Numerical solution of 2D Contact Shape Optimization Problems Involving a Solution-Dependent Coefficient of Friction.
Optimization with PDE Constraints. Heidelberg: Springer, 2014 - (Hoppe, R.), s. 1-24. Lecture Notes in Computational Science and Engineering, 101. ISBN 978-3-319-08024-6
R&D Projects: GA ČR(CZ) GAP201/12/0671
Institutional support: RVO:67985556
Keywords : Frictional contact * Nonsmooth analysis * Shape optimization
OECD category: Pure mathematics
http://library.utia.cas.cz/separaty/2014/MTR/outrata-0433801.pdf
This contribution deals with numerical solution of shape optimization problems in frictional contact mechanics. The state problem in our case is given by 2D static Signorini problems with Tresca friction and a solution-dependent coefficient of friction.
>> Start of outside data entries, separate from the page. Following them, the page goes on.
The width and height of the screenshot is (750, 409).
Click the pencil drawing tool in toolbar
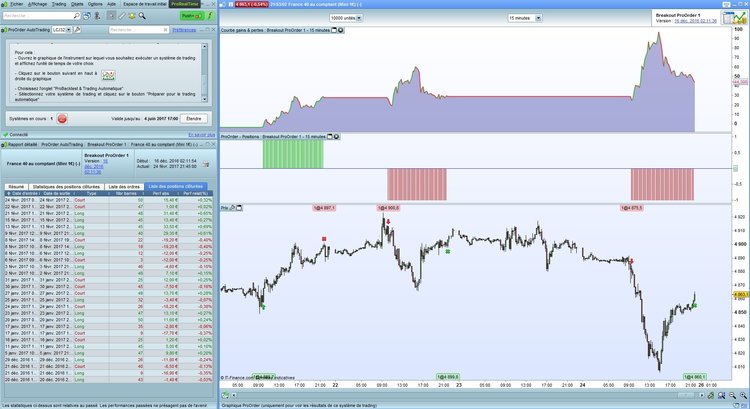(122, 16)
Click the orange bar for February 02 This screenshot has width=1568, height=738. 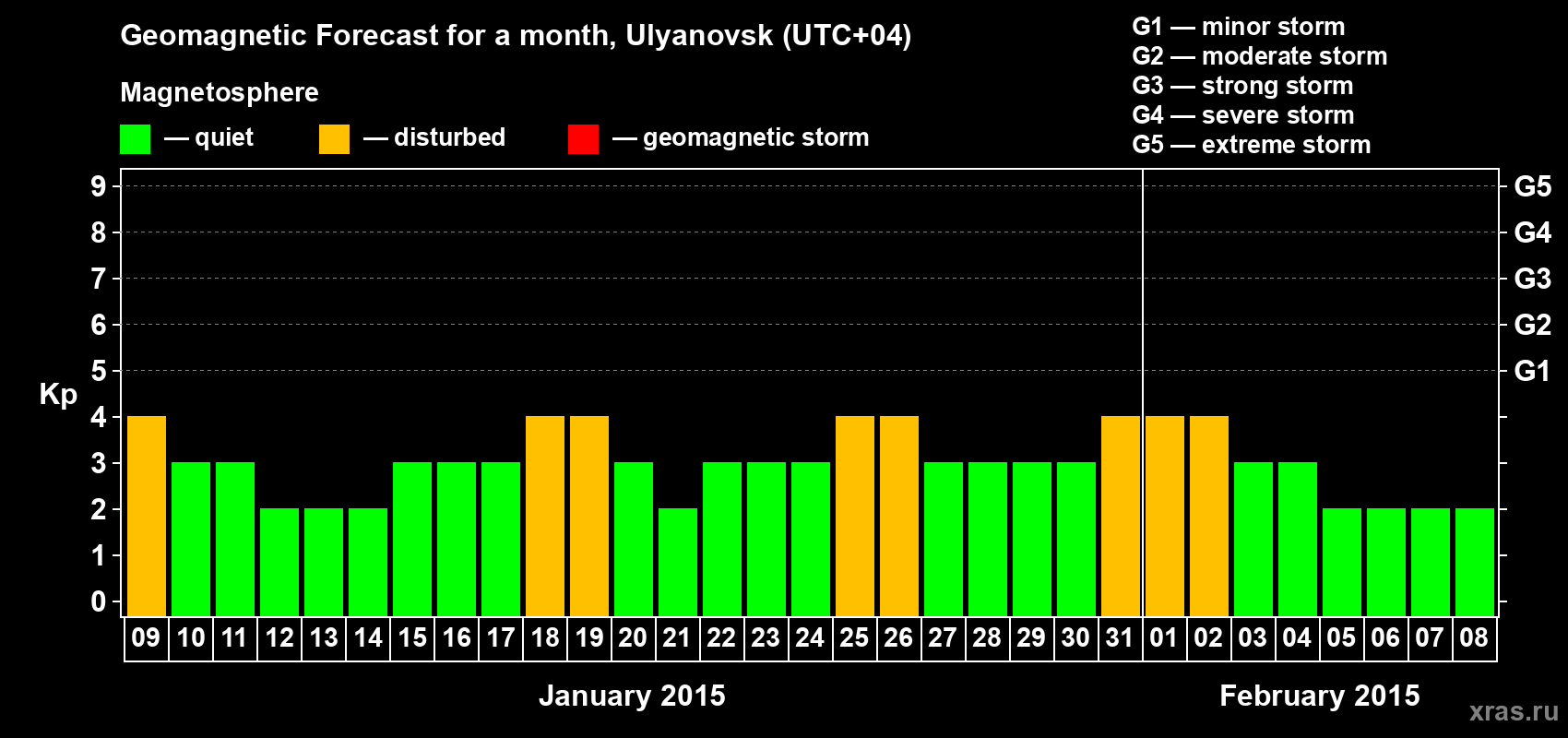point(1209,516)
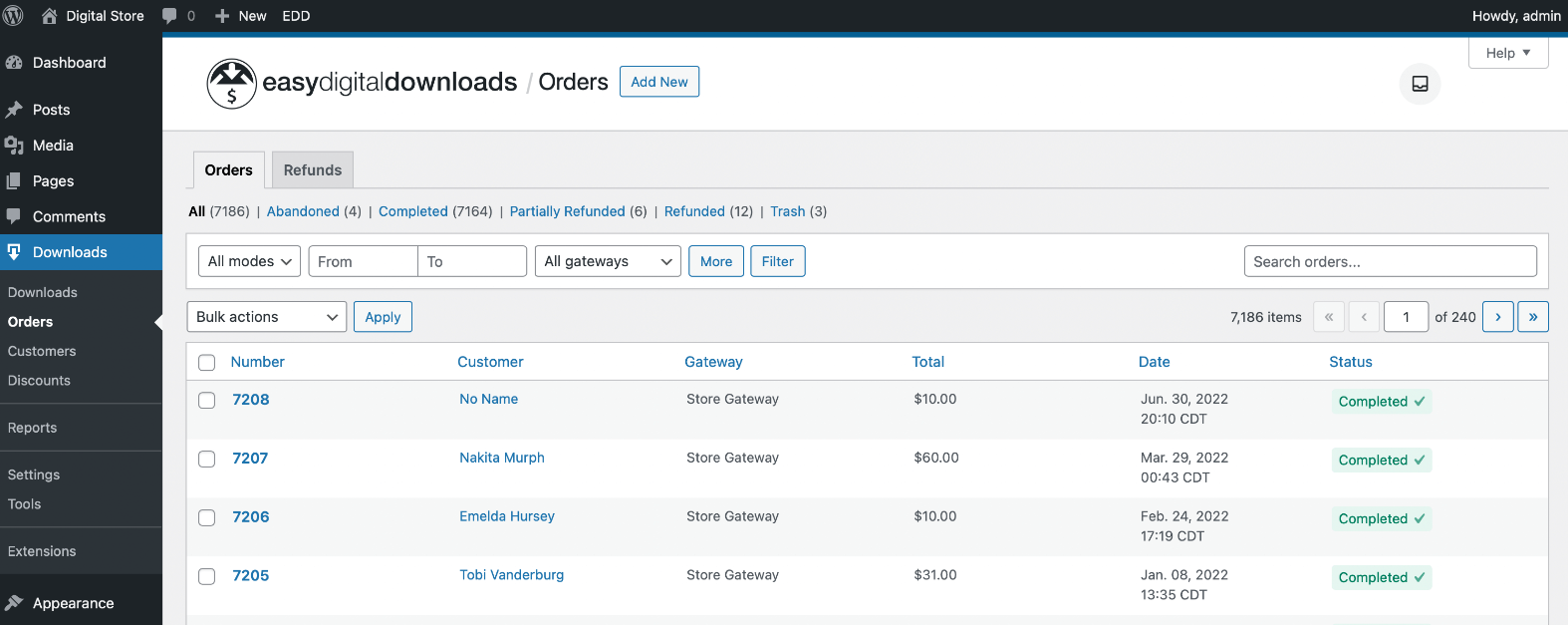The image size is (1568, 625).
Task: Open the notifications inbox icon
Action: [x=1420, y=84]
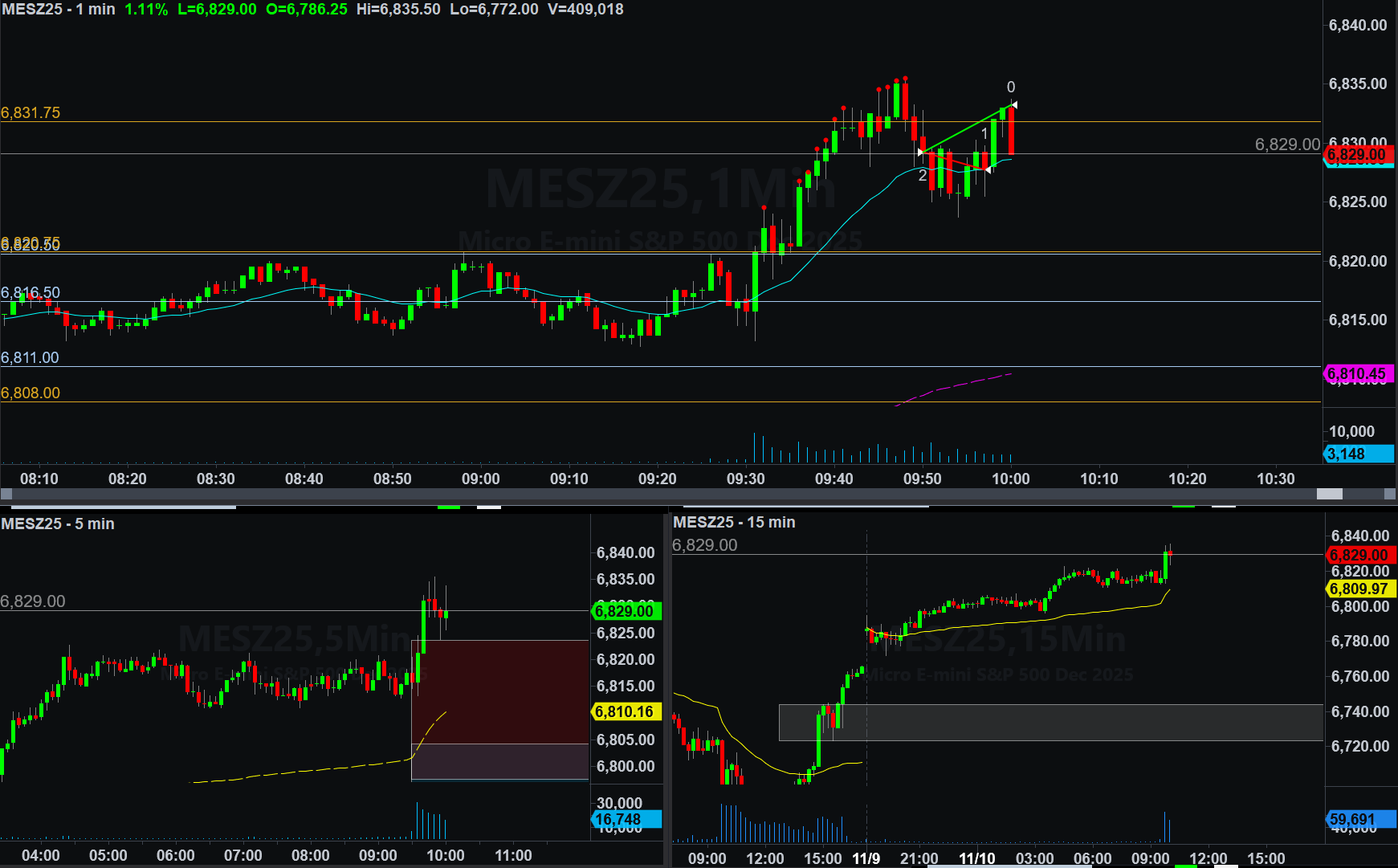Click magenta 6,810.45 price tag on 1-min axis
This screenshot has height=868, width=1398.
click(1358, 373)
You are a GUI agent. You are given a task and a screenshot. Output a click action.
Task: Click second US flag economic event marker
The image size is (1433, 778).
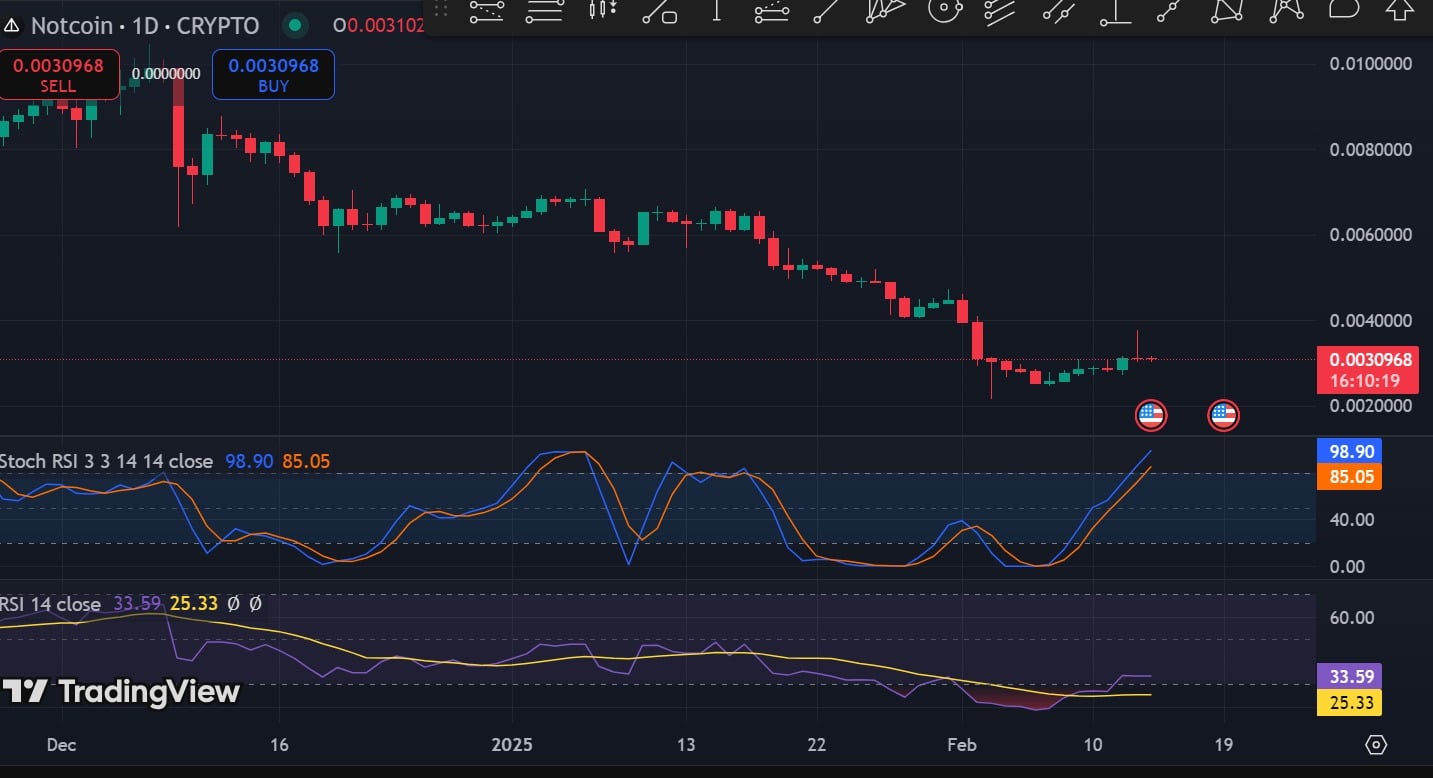click(1223, 414)
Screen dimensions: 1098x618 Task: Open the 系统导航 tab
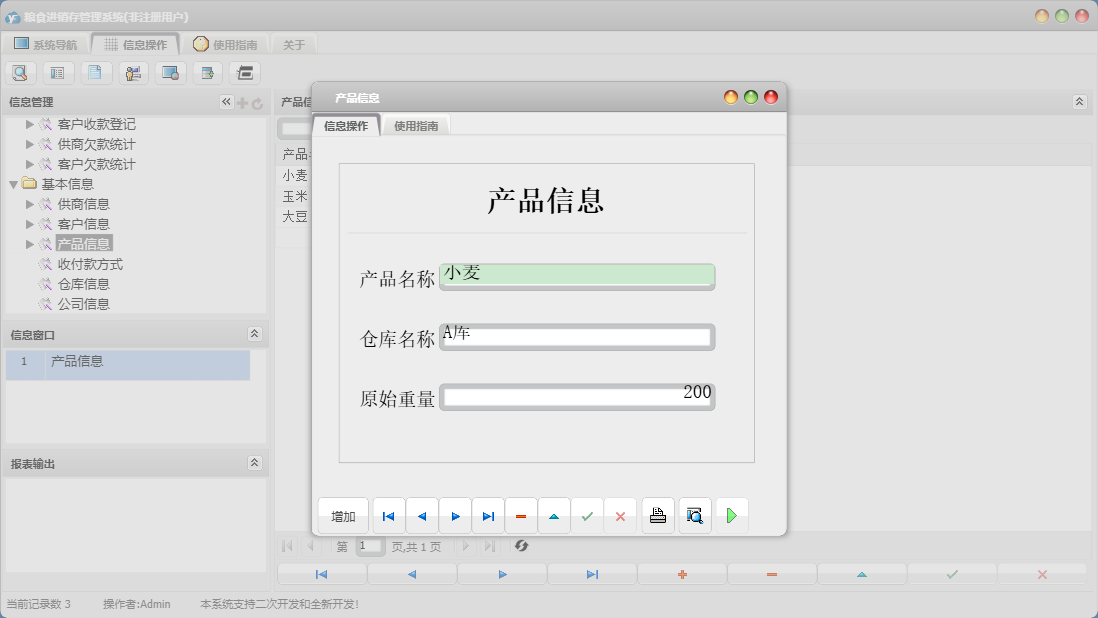click(x=49, y=43)
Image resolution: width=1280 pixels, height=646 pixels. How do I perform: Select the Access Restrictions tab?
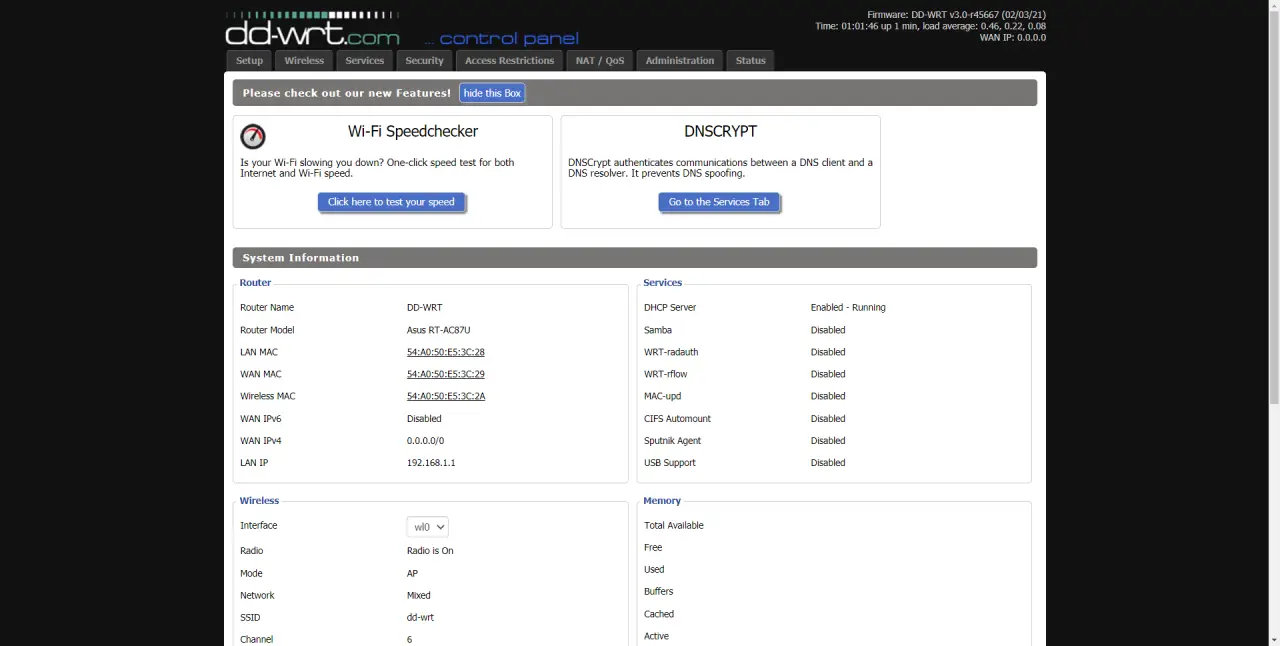click(x=509, y=61)
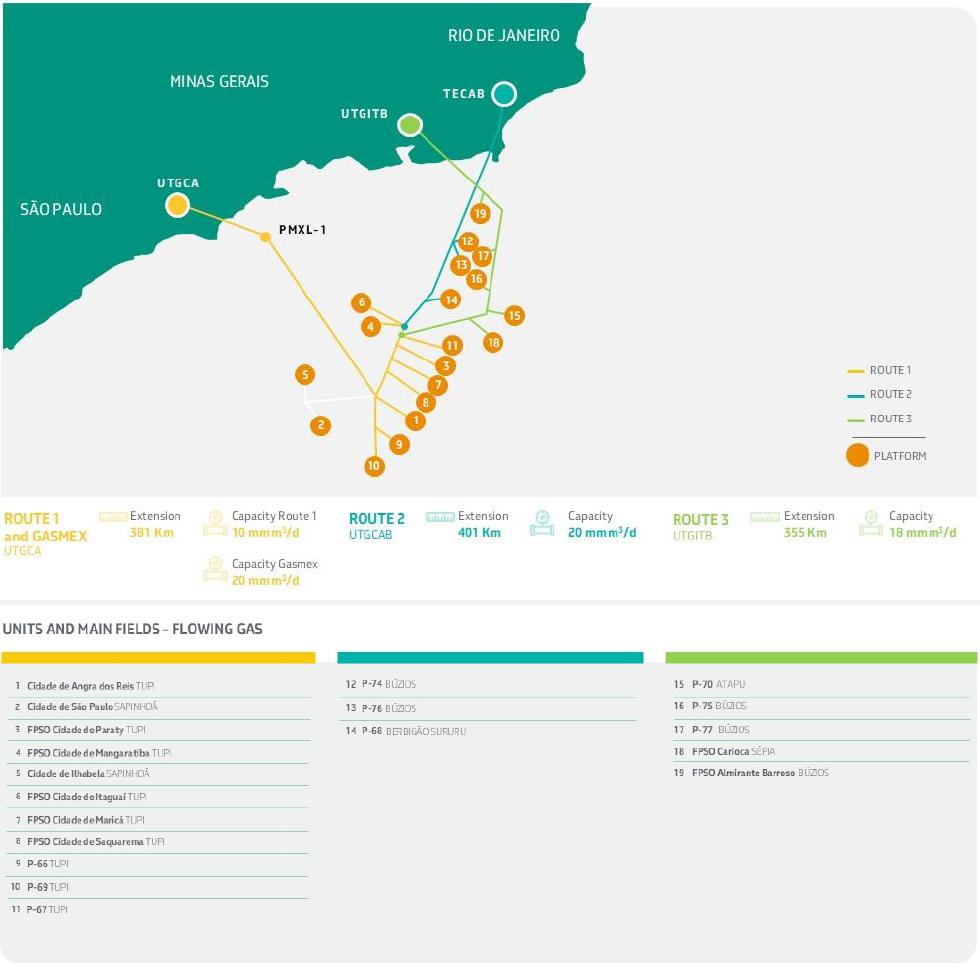980x967 pixels.
Task: Click the Route 3 green legend line
Action: tap(855, 419)
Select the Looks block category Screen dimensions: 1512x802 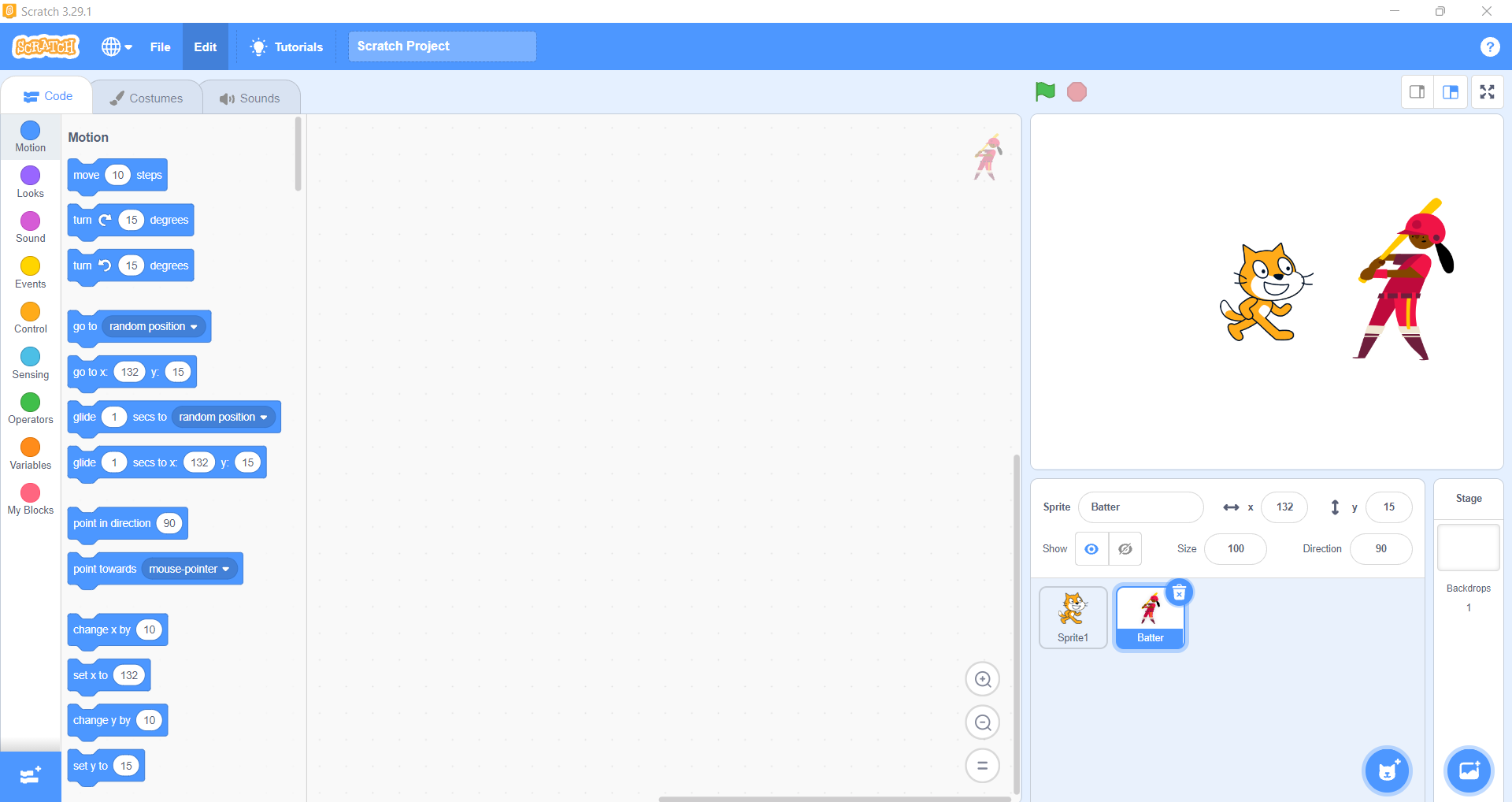click(30, 181)
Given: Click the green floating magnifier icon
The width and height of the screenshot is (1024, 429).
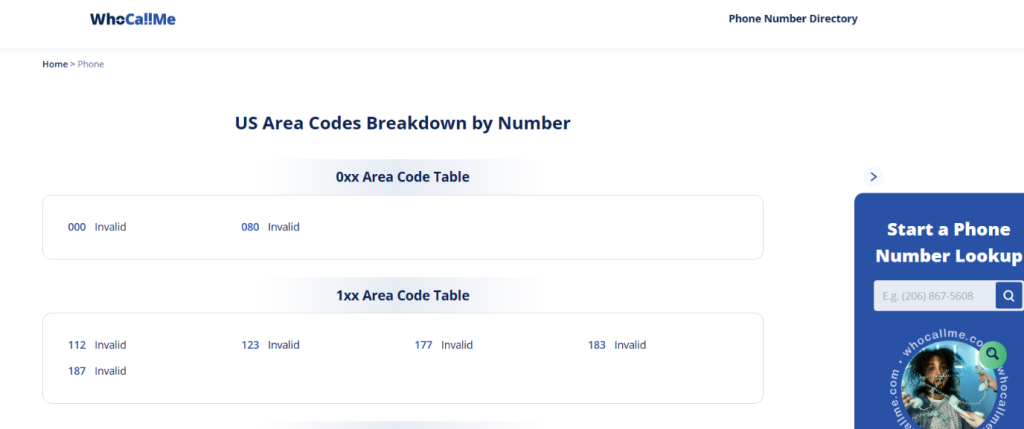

A suitable Lipschitz continuity assumption on the coefficient of friction is made, ensuring unique solvability of the discretized state problems and Lipschitz continuity of the corresponding control-to-state mapping. The discrete shape optimization problem can be transformed into a nonsmooth minimization problem and handled by the bundle trust method. In each step of the method, the state problem is solved by the method of successive approximations and necessary subgradient information is computed using the generalized differential calculus of B. Mordukhovich.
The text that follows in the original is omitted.